The Thames & Hudson inclusion changes something small but symbolic. It says: this house belongs in the same conversation. Not aspirationally. Actually.

And it lands at a moment when the conversation about American identity — in culture, in politics, in the stories we tell about ourselves — is louder and stranger and more contested than it has been in a long time. Lauren's work has always been about a version of America, a particular dream of it, rendered in fabric and silhouette across five decades. Whether you find that vision romantic or complicated or both, you can't dismiss it as thin. The book's existence is proof that it accumulated into something.

What You Do with Fifty Years

I keep coming back to the span of it. 1976 to 2025. Think about everything that moved through those years — the economy, the culture, the way people dressed for work and for pleasure and for the version of themselves they were still becoming. A designer who stayed in motion across all of that, who produced enough work to fill a book in one of publishing's most respected fashion series, did something quietly extraordinary.

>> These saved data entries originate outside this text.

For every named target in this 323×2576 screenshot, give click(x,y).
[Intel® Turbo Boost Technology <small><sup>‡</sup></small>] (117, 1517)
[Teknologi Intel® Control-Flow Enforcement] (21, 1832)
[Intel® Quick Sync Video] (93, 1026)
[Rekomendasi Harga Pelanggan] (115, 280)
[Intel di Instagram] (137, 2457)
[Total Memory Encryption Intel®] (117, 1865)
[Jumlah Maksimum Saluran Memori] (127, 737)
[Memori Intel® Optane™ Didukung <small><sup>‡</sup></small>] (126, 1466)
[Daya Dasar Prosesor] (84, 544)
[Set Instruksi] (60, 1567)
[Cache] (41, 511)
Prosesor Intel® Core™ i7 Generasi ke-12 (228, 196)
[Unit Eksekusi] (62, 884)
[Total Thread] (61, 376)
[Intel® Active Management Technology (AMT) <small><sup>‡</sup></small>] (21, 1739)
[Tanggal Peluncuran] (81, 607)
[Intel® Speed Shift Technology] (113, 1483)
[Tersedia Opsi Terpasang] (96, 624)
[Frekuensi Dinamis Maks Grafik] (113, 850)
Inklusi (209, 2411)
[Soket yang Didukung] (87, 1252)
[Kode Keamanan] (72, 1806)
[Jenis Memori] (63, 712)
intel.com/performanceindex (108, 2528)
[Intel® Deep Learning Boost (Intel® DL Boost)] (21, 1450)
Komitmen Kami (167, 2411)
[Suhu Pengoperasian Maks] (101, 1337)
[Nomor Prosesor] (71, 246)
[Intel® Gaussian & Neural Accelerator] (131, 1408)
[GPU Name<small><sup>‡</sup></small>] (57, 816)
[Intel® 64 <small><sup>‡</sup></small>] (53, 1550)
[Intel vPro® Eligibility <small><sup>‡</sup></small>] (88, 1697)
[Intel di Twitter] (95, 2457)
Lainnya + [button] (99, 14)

Not every collection will have been a masterpiece. That's not how fifty years works. What you get instead is something rarer: a through line. A sensibility that persisted. A house that knew what it was and kept being it, even when that took more courage than pivoting would have.

Bridget Foley documented it. Thames & Hudson published it. Vogue named the moment it's landing in.

The book is on the shelf. The question it puts to every American designer who comes after it is whether they're building something that will one day earn the same weight — or whether they're building something that disappears the morning after the show.